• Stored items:
-----

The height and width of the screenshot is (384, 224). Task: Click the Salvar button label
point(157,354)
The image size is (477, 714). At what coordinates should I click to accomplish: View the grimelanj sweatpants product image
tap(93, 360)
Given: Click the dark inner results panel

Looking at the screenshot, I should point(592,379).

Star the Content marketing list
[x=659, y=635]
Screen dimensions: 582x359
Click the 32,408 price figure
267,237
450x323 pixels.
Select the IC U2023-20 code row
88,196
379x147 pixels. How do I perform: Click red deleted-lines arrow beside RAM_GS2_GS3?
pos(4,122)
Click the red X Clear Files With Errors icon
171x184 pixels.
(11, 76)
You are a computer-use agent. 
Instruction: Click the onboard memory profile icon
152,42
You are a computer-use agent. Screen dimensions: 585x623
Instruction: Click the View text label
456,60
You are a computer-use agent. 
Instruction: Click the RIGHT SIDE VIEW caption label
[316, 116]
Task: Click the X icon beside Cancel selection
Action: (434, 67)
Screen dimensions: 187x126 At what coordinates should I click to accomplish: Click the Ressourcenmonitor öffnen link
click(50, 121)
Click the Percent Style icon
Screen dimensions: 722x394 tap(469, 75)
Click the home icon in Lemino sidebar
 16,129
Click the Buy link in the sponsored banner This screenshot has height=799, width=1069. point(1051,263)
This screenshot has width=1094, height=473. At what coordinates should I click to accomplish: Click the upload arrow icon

-----

• The task:
Taking the lines above one at a time, give the number of them that contain the string "This". Add nothing else.

• Written solution:
2